■ What is being asked:
How do the records below read from their first line through the line containing "[button] (211, 2551)"? Write those lines out exactly.

■ Records supplied:
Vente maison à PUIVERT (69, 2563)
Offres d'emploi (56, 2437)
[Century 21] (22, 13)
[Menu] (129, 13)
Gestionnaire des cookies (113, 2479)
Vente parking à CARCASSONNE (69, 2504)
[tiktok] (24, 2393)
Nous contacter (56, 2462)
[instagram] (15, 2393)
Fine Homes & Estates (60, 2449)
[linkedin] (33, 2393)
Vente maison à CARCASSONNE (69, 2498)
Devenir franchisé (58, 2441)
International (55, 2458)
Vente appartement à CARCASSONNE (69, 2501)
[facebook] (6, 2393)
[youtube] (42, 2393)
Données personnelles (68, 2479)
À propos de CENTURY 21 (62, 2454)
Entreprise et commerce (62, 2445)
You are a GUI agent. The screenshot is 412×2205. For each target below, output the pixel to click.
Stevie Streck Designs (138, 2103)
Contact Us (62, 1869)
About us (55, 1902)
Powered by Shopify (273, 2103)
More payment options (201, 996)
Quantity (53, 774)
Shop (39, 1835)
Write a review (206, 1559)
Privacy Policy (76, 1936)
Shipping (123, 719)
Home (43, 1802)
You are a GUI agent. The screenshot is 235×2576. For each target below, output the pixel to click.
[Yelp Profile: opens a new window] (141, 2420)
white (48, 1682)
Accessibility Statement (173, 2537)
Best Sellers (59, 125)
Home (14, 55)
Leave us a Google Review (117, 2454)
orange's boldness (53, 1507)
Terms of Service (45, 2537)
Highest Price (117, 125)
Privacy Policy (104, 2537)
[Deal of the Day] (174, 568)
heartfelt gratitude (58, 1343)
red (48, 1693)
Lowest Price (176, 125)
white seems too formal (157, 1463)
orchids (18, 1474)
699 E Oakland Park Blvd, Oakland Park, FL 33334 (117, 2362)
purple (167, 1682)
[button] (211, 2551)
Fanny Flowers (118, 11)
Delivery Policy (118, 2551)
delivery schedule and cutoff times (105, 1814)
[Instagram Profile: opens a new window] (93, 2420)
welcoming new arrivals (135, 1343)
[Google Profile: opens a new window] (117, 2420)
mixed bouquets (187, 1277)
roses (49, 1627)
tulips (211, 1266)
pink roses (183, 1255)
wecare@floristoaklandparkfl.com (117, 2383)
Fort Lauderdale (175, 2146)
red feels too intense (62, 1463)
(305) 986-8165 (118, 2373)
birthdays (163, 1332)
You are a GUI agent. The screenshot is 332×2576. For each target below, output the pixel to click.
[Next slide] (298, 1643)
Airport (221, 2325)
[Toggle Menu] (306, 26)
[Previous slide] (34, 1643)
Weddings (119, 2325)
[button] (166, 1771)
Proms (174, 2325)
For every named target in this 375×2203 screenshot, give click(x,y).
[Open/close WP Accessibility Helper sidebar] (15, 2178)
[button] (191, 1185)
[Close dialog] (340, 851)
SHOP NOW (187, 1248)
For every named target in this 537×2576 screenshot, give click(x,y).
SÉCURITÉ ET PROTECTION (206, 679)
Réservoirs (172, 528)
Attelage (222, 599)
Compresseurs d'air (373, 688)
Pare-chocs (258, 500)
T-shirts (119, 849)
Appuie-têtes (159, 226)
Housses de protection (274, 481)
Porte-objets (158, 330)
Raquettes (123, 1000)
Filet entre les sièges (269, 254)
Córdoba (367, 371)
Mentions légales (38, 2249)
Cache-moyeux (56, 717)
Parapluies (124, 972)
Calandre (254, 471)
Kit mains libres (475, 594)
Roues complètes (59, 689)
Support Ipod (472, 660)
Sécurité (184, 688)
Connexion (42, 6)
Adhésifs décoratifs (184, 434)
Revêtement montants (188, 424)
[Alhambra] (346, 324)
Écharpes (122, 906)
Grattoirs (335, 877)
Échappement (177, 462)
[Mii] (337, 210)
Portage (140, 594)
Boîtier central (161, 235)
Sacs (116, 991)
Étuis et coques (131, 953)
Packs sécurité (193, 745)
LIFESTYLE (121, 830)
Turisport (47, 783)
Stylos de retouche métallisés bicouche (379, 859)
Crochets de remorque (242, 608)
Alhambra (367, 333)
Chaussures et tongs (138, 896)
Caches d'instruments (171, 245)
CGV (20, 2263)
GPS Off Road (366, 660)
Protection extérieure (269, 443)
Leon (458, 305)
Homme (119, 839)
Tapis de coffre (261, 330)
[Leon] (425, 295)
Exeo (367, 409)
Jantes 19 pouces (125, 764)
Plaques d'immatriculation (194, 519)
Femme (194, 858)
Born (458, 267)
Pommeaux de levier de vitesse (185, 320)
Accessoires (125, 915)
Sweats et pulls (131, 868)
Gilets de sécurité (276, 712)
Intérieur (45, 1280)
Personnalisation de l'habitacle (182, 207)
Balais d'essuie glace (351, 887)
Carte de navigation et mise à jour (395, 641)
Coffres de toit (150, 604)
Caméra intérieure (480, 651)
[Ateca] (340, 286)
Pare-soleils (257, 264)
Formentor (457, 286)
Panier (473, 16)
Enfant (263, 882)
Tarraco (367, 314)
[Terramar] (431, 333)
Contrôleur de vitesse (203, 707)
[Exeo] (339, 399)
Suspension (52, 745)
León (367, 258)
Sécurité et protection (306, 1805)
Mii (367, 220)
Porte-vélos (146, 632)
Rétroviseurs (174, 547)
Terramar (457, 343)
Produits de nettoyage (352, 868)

■ Response to this exercise:
Vente maison à PUIVERT (69, 2563)
Offres d'emploi (56, 2437)
[Century 21] (22, 13)
[Menu] (129, 13)
Gestionnaire des cookies (113, 2479)
Vente parking à CARCASSONNE (69, 2504)
[tiktok] (24, 2393)
Nous contacter (56, 2462)
[instagram] (15, 2393)
Fine Homes & Estates (60, 2449)
[linkedin] (33, 2393)
Vente maison à CARCASSONNE (69, 2498)
Devenir franchisé (58, 2441)
International (55, 2458)
Vente appartement à CARCASSONNE (69, 2501)
[facebook] (6, 2393)
[youtube] (42, 2393)
Données personnelles (68, 2479)
À propos de CENTURY 21 (62, 2454)
Entreprise et commerce (62, 2445)
You are a GUI agent. The screenshot is 412×2205. For each target below, output the pixel to click.
Stevie Streck Designs (138, 2103)
Contact Us (62, 1869)
About us (55, 1902)
Powered by Shopify (273, 2103)
More payment options (201, 996)
Quantity (53, 774)
Shop (39, 1835)
Write a review (206, 1559)
Privacy Policy (76, 1936)
Shipping (123, 719)
Home (43, 1802)
You are a GUI agent. The screenshot is 235×2576. For each target below, output the pixel to click.
[Yelp Profile: opens a new window] (141, 2420)
white (48, 1682)
Accessibility Statement (173, 2537)
Best Sellers (59, 125)
Home (14, 55)
Leave us a Google Review (117, 2454)
orange's boldness (53, 1507)
Terms of Service (45, 2537)
Highest Price (117, 125)
Privacy Policy (104, 2537)
[Deal of the Day] (174, 568)
heartfelt gratitude (58, 1343)
red (48, 1693)
Lowest Price (176, 125)
white seems too formal (157, 1463)
orchids (18, 1474)
699 E Oakland Park Blvd, Oakland Park, FL 33334 (117, 2362)
purple (167, 1682)
[button] (211, 2551)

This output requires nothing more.